» YOUR ASSIGNMENT:
Among the records that follow, find the line with "Rutube (89, 1837)" and the line with "Корейские металинзы, немецкие". Set down those lines and all lines between them exactly, without adding anything.

» DATASET EXCERPTS:
▶

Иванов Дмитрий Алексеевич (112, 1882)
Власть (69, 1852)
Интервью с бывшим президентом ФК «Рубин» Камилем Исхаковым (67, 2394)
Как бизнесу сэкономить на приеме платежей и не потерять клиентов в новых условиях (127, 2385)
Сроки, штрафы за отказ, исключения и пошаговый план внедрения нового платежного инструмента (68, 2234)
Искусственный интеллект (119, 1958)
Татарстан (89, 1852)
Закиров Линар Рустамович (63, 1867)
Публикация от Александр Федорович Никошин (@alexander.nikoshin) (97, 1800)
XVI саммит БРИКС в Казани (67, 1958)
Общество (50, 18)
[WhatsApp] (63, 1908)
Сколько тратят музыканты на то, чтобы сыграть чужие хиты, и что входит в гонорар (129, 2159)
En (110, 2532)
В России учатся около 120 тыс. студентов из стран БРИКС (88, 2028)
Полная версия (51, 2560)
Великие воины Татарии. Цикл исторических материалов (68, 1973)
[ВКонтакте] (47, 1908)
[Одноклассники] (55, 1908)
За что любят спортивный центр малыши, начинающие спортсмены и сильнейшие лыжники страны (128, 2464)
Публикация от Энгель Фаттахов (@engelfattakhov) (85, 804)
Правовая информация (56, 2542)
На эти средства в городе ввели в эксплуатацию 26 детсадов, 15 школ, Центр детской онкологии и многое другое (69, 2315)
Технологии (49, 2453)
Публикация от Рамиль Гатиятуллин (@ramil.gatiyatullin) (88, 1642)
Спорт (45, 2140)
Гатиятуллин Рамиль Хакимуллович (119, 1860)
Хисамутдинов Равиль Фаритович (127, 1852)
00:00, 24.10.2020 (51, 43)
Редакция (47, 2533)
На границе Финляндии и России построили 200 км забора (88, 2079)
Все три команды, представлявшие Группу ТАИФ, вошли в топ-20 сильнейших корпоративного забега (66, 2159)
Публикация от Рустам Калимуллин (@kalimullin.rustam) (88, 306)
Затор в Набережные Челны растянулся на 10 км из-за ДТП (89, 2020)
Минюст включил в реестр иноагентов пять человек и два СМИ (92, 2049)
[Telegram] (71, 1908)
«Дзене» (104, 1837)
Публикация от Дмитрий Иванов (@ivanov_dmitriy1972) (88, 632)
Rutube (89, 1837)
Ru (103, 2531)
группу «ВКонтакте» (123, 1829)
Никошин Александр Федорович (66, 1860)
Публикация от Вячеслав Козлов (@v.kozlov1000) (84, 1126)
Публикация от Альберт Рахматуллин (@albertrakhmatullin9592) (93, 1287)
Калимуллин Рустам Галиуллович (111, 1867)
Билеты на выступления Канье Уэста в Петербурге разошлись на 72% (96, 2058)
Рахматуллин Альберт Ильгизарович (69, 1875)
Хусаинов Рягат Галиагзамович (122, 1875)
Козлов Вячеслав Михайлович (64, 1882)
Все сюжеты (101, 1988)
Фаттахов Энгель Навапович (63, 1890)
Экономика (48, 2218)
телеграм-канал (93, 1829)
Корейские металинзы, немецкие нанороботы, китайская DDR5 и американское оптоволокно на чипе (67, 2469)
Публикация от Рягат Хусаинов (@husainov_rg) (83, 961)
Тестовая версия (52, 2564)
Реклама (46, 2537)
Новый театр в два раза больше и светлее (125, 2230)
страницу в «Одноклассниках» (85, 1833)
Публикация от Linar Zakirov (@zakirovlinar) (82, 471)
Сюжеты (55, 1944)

◀

» EXERCISE OUTPUT:
Rutube (89, 1837)
Ru (103, 2531)
группу «ВКонтакте» (123, 1829)
Никошин Александр Федорович (66, 1860)
Публикация от Вячеслав Козлов (@v.kozlov1000) (84, 1126)
Публикация от Альберт Рахматуллин (@albertrakhmatullin9592) (93, 1287)
Калимуллин Рустам Галиуллович (111, 1867)
Билеты на выступления Канье Уэста в Петербурге разошлись на 72% (96, 2058)
Рахматуллин Альберт Ильгизарович (69, 1875)
Хусаинов Рягат Галиагзамович (122, 1875)
Козлов Вячеслав Михайлович (64, 1882)
Все сюжеты (101, 1988)
Фаттахов Энгель Навапович (63, 1890)
Экономика (48, 2218)
телеграм-канал (93, 1829)
Корейские металинзы, немецкие нанороботы, китайская DDR5 и американское оптоволокно на чипе (67, 2469)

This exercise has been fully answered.